The River and Ranch wildfires in Northern California, known as the Mendocino Complex Fire, continue to rage out of control, now having burned more than 283,000 acres. The two blazes that began burning through Northern California late last month have grown at breathtaking speed to form a massive inferno that has now set a new mark for destruction, reports the Washington Post.
The twin wildfires have together more than doubled in size in the past four days and burned an area almost the size of Los Angeles.

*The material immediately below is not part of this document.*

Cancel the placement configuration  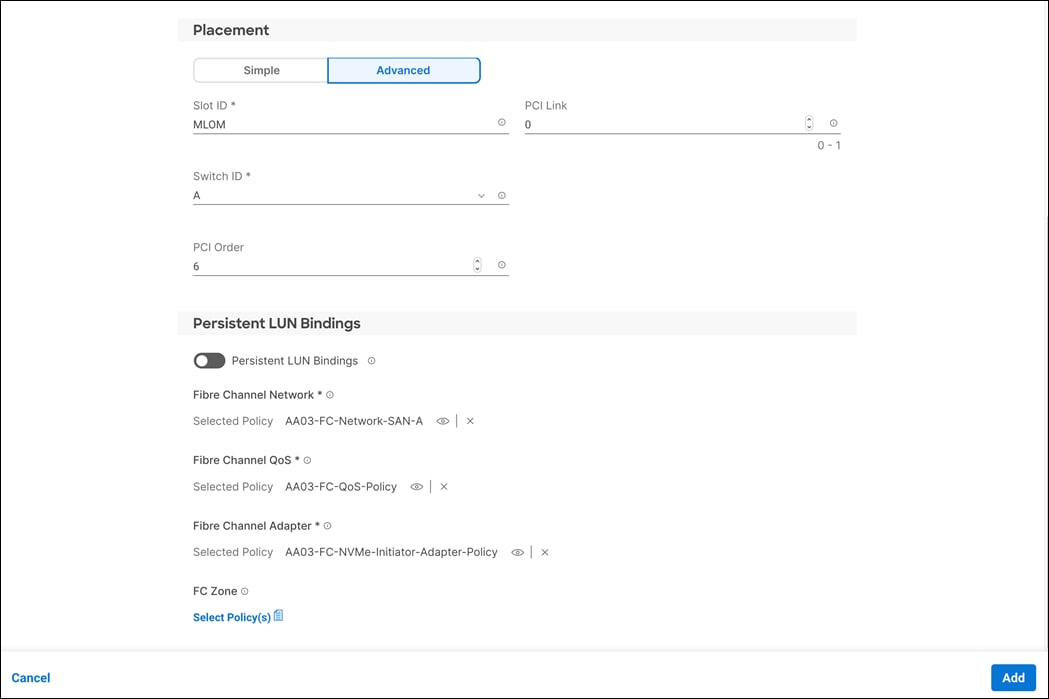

By Monday night, the Mendocino Complex Fire had earned an infamous distinction, becoming the largest wildfire ever recorded in California, according to Cal Fire.
It has now surpassed the Thomas Fire that burned nearly 282,000 acres of land in Ventura and Santa Barbara counties late last year and the Cedar Fire that killed 15 people in San Diego County 15 years ago.
Fueled by low humidity, triple-digit temperatures and winds blowing across wide swaths of tinder-dry vegetation, the Mendocino Complex Fire showed little sign of slowing Tuesday, spreading to three counties, surrounded a river and parts of neighboring reservoirs, and destroyed and damaged nearly 170 homes and other structures.
Typically, temperatures dip and humidity rises overnight, giving firefighters a window to slow the fires’ progress. But this has not happened.